Every single record below is to be reproduced exactly.

(Collected data)
=== Begin Enclosure ===

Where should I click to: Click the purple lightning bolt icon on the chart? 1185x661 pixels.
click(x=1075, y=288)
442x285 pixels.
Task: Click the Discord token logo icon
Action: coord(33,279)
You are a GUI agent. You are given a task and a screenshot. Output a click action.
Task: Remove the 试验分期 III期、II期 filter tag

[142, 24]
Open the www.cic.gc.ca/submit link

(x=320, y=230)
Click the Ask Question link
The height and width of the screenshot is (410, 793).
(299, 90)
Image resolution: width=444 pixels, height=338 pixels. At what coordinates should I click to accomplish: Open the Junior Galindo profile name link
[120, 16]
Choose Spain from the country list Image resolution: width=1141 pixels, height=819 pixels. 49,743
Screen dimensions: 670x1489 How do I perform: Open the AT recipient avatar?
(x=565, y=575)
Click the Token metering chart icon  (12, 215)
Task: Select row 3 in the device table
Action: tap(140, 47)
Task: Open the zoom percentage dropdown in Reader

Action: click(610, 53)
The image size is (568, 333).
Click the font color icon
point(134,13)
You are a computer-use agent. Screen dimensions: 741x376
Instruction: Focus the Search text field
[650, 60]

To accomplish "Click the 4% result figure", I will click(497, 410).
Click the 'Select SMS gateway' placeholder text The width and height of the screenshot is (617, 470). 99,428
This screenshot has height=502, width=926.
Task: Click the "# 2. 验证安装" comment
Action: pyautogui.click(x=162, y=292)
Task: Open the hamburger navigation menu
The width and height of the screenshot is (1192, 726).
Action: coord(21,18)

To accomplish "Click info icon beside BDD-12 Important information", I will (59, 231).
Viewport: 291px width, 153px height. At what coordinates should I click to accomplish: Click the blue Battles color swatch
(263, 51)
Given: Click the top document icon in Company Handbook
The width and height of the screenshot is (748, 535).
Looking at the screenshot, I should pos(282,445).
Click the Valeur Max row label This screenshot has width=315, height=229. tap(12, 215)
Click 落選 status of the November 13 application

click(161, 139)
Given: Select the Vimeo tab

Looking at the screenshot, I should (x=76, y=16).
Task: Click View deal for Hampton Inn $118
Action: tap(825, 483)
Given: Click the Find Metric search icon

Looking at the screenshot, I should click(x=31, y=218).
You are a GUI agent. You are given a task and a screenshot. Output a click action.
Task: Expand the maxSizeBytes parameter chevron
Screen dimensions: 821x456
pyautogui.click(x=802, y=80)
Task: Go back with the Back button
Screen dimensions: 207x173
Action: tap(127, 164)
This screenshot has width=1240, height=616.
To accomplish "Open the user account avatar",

=== End Enclosure ===

# YOUR RESPONSE
Where should I click to: Click the purple lightning bolt icon on the chart? 1185x661 pixels.
click(x=1075, y=288)
442x285 pixels.
Task: Click the Discord token logo icon
Action: coord(33,279)
You are a GUI agent. You are given a task and a screenshot. Output a click action.
Task: Remove the 试验分期 III期、II期 filter tag

[142, 24]
Open the www.cic.gc.ca/submit link

(x=320, y=230)
Click the Ask Question link
The height and width of the screenshot is (410, 793).
(299, 90)
Image resolution: width=444 pixels, height=338 pixels. At what coordinates should I click to accomplish: Open the Junior Galindo profile name link
[120, 16]
Choose Spain from the country list Image resolution: width=1141 pixels, height=819 pixels. 49,743
Screen dimensions: 670x1489 How do I perform: Open the AT recipient avatar?
(x=565, y=575)
Click the Token metering chart icon  (12, 215)
Task: Select row 3 in the device table
Action: tap(140, 47)
Task: Open the zoom percentage dropdown in Reader

Action: click(610, 53)
The image size is (568, 333).
Click the font color icon
point(134,13)
You are a computer-use agent. Screen dimensions: 741x376
Instruction: Focus the Search text field
[650, 60]

To accomplish "Click the 4% result figure", I will click(497, 410).
Click the 'Select SMS gateway' placeholder text The width and height of the screenshot is (617, 470). 99,428
This screenshot has height=502, width=926.
Task: Click the "# 2. 验证安装" comment
Action: pyautogui.click(x=162, y=292)
Task: Open the hamburger navigation menu
The width and height of the screenshot is (1192, 726).
Action: coord(21,18)

To accomplish "Click info icon beside BDD-12 Important information", I will (59, 231).
Viewport: 291px width, 153px height. At what coordinates should I click to accomplish: Click the blue Battles color swatch
(263, 51)
Given: Click the top document icon in Company Handbook
The width and height of the screenshot is (748, 535).
Looking at the screenshot, I should pos(282,445).
Click the Valeur Max row label This screenshot has width=315, height=229. tap(12, 215)
Click 落選 status of the November 13 application

click(161, 139)
Given: Select the Vimeo tab

Looking at the screenshot, I should (x=76, y=16).
Task: Click View deal for Hampton Inn $118
Action: tap(825, 483)
Given: Click the Find Metric search icon

Looking at the screenshot, I should click(x=31, y=218).
You are a GUI agent. You are given a task and a screenshot. Output a click action.
Task: Expand the maxSizeBytes parameter chevron
Screen dimensions: 821x456
pyautogui.click(x=802, y=80)
Task: Go back with the Back button
Screen dimensions: 207x173
Action: tap(127, 164)
This screenshot has width=1240, height=616.
To accomplish "Open the user account avatar",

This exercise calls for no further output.